## Begin Excerpted passage

Specifically, Company A is experiencing more throttling errors than predicted. This could mean one or more of the following:

The latest AWS API usage patterns are different from what the model has learned from the prior 7 days data.
There are company-specific factors that are not captured in our model.
There may be periodicity or intricacies related to AWS’ throttling algorithms (For example, steady-state throughput allocation v. burst allocation) not captured in the model.

On the other hand, Company B is experiencing fewer throttling errors than predicted. This could mean one or more of the following:

You may experience higher throttling errors in the future based on our models.
The latest AWS API usage patterns are different from what the model has learned from the prior 7 days.
There are company-specific factors that are not captured in our model, such as an increase in API request quota for your company.
There may be periodicity or intricacies related to AWS’ throttling algorithms (For example, steady-state throughput allocation v. burst allocation) not captured in the model.

Consult the AWS documentation for the appropriate service to understand best practices to minimize throttling errors including batching requests and adding exponential backoff retries. See https://docs.aws.amazon.com/AWSEC2/latest/APIReference/query-api-troubleshooting.html for suggestions for EC2 throttling errors.

Use this dashboard to:

Monitor throttling errors in your AWS environment.
Compare your throttling errors by AWS service, API name, region and account to other customers.
Troubleshoot application errors.
Request greater API request limits through AWS Support if you feel your application is consistently being throttled at a greater rate than other customers.

03. My Company’s Account Quota Errors

The GI CloudTrail DevOps - 03. My Company’s Account Quota Errors dashboard depicts account quota errors. Service quotas also referred to as limits, are the maximum number of service resources or operations for your AWS account. The panels compare your account quota errors per minute against the error rates seen in all customers. This can help you assess if account quota limits are the root cause of your application errors. You can select the awsRegion and recipientAccountId to view results by region and account. For more information, see AWS service documentation.

Unlike throttling errors, with few exceptions (For example, DynamoDB errors) account quota errors will persist once you experience them at a rate proportional to your API request rate. The diagram below shows three companies that experience account quota errors for EC2 createLaunchConfiguration API. AWS has a limit of 200 launch configurations per region for this EC2 API. Company A is experiencing account quota errors proportional to its API request rate. This is because they are already at their account limit for the given resource. They will continue to see these errors unless they request a quota upgrade through AWS, remove unused resources, or both.

On the other hand, Company B is experiencing zero account quota errors despite more API requests/min than Company A. This could mean one or more of the following:

Company B is well under their account quota limits.
Company B is monitoring their account quotas and removing unused resources to avoid breaching limits.
Company B is monitoring their account quotas and has upgraded its limits to accommodate their higher API usage.

Company C is experiencing account quota errors but at higher levels of API requests than Company A. This could mean one or more of the following:

Company C only recently breached its account quota limits.
Company C has a higher account quota than Company A.

## End Excerpted passage
## Begin Supplied records

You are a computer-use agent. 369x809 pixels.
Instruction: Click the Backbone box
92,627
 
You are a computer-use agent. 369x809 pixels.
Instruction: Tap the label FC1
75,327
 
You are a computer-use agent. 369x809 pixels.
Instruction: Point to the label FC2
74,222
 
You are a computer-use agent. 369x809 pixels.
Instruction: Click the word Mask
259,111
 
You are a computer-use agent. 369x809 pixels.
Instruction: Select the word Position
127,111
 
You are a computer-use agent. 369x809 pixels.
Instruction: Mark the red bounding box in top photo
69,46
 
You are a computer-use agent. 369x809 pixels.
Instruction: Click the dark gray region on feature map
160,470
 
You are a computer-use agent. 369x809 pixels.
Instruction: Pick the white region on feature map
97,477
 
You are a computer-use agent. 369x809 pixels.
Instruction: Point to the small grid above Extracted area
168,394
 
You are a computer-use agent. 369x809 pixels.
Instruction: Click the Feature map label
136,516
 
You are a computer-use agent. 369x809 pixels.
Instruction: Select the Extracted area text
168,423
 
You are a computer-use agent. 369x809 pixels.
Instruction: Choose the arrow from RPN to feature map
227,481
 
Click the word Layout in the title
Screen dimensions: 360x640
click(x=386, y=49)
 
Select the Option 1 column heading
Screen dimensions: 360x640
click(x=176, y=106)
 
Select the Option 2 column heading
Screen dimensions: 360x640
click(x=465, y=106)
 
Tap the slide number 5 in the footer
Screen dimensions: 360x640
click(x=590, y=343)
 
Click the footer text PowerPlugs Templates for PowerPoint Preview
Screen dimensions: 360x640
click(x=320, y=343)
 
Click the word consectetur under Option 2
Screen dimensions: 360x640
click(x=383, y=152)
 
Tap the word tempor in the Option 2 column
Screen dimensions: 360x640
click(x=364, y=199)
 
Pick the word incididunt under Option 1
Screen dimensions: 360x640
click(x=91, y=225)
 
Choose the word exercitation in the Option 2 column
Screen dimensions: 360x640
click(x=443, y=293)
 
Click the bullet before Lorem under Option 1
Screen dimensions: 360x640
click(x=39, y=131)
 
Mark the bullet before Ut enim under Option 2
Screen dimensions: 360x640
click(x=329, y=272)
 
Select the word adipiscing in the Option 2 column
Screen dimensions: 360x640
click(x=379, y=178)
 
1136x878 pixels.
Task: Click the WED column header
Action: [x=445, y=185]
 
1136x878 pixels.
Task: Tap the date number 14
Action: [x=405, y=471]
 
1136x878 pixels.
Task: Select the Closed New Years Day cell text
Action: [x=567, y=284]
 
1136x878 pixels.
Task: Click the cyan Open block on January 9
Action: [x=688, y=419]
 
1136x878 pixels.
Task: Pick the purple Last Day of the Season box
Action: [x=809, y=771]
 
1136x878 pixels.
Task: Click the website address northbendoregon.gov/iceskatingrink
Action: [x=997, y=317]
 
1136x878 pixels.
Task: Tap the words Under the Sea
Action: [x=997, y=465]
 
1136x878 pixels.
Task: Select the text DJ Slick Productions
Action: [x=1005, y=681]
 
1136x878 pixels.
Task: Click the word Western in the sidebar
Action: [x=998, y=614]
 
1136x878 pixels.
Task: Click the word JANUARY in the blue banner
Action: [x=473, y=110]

## End Supplied records

Set of tasks:
A) According to the dashboard excerpt, why does Company A see account quota errors in proportion to its API request rate?
B) Reproduce the part of the dashboard excerpt starting at "Company B is monitoring their account quotas and has" and ending at "quota than Company A.".
C) In the dashboard excerpt, what limit does AWS set for the EC2 createLaunchConfiguration API?

Answer set:
A) Company A is already at its account limit for the resource, which is EC2 launch configurations. Its errors will continue unless it requests a quota upgrade through AWS, removes unused resources, or both.

B)
Company B is monitoring their account quotas and has upgraded its limits to accommodate their higher API usage.

Company C is experiencing account quota errors but at higher levels of API requests than Company A. This could mean one or more of the following:

Company C only recently breached its account quota limits.
Company C has a higher account quota than Company A.

C) 200 launch configurations per region.